Explain stock position and inventory value

Teach inventory teams to answer the real stock question with evidence: start from Cockpit, prove quantity in Balances and Lot Balances, confirm movement in Transactions, reconcile value in Cost Layers, and close disagreements in Audit before anyone changes the record.

Main takeaway

Start with Cockpit signals and choose the right drill-down path instead of reacting to one isolated number.

Ready when

Explain when Cockpit is enough and when the workflow must move into Balances or Lot Balances

Track context

Teaches cockpit-led stock control, product inventory policy, warehouse master discipline, WMS execution, and ledger-based movement accuracy.

What to understand

The lesson should leave the learner with these operating distinctions.

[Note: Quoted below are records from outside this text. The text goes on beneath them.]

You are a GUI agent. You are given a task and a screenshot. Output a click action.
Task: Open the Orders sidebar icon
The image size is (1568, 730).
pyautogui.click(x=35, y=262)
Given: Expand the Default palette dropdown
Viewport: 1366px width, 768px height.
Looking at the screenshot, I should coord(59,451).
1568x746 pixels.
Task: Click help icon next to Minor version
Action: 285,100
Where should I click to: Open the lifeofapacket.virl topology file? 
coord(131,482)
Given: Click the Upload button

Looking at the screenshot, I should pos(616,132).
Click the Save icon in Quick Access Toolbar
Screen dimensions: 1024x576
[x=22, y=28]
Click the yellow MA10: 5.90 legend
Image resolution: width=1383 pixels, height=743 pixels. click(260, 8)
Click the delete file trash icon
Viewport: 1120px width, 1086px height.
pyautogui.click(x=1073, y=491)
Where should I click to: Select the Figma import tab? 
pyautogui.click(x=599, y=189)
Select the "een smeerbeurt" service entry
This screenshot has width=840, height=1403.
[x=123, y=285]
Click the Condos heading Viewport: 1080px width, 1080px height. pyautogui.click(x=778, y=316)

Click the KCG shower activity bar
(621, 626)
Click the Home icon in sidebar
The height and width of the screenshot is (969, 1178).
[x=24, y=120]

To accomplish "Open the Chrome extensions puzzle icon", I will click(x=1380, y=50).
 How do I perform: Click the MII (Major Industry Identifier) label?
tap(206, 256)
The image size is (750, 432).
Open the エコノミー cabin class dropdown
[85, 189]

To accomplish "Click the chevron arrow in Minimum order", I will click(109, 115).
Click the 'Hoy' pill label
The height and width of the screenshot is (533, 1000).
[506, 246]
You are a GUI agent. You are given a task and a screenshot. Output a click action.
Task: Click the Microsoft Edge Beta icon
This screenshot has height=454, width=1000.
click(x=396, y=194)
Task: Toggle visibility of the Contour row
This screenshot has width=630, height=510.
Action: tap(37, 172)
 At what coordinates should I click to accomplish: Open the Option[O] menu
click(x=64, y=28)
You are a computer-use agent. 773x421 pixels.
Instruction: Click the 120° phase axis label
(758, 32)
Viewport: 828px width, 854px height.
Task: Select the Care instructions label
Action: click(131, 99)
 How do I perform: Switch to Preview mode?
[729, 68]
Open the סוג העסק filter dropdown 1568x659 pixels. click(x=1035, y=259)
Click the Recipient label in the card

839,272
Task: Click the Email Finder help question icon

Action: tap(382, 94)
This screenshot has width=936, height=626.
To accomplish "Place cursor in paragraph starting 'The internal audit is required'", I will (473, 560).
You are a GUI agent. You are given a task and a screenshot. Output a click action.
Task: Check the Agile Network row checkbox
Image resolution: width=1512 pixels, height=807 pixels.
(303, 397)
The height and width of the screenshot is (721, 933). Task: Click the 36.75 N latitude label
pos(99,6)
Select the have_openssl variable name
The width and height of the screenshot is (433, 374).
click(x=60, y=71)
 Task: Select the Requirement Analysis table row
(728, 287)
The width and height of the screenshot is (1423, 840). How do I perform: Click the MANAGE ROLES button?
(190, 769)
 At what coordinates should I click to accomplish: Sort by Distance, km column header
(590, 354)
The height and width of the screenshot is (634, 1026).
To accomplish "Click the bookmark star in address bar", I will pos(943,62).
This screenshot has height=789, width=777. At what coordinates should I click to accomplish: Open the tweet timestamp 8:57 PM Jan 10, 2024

Start with Cockpit signals and choose the right drill-down path instead of reacting to one isolated number.

Distinguish on-hand, reserved, available, and in-transit quantity using Balances and Lot Balances with the right product and warehouse scope.

Use Transactions and Cost Layers together to explain both movement history and stock value from source-backed evidence.

Use Audit trace and Warehouse Reconciliation View to settle disagreements before the team reaches for transfers, adjustments, or counts.

Lesson walkthrough

The sequence connects positioning, practice, and release upkeep.

1

Step 1

Start with the signal, not with the correction

Cockpit is where the stock question starts because it brings Total Stock Value, On Hand Quantity, Reserved Quantity, Available Quantity, In Transit Quantity, Low Stock Products, Negative Stock Exceptions, Open Transfers, and Open Counts into one operational read. The point is not to memorize the dashboard. The point is to choose the right investigation path from the first signal.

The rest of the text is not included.